• [Directive]:
Can you swap "tab" for "panel" in everything from the line containing "Where should I" down to the line containing "Open officialdianamunteanu avatar", change nothing else, and return only those lines?

• [Records to use]:
....
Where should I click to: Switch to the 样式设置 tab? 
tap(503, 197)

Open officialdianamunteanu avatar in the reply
....
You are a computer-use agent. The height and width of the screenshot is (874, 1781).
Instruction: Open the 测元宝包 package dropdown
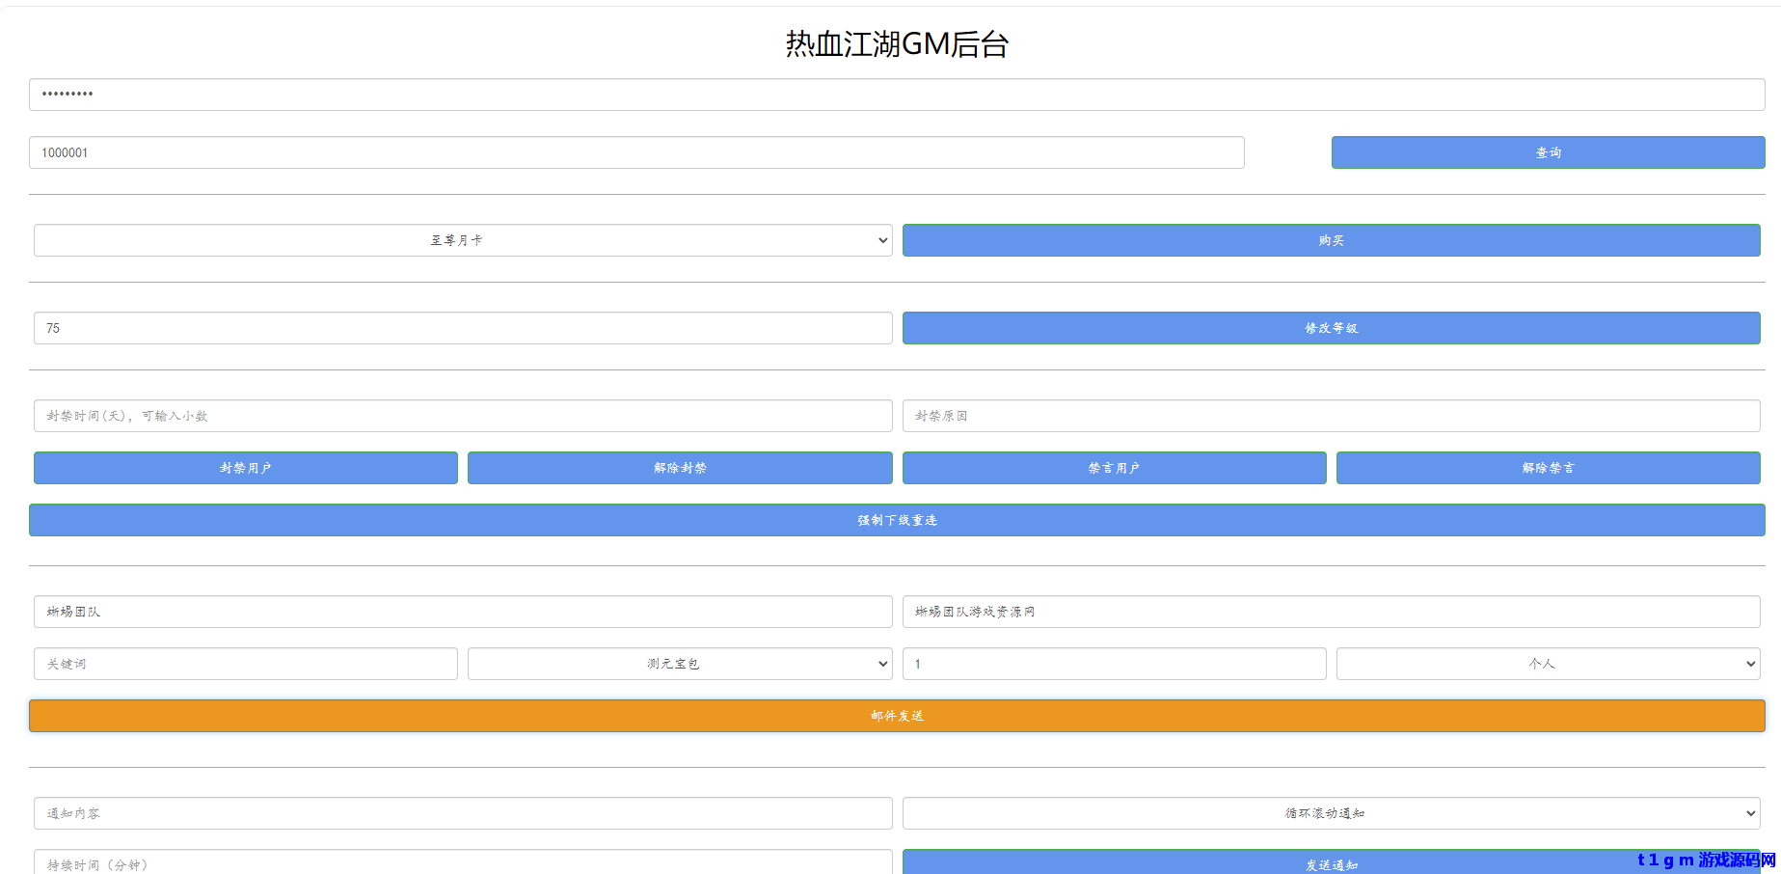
....
• [Answer to the problem]:
Where should I click to: Switch to the 样式设置 panel? 
tap(503, 197)

Open officialdianamunteanu avatar in the reply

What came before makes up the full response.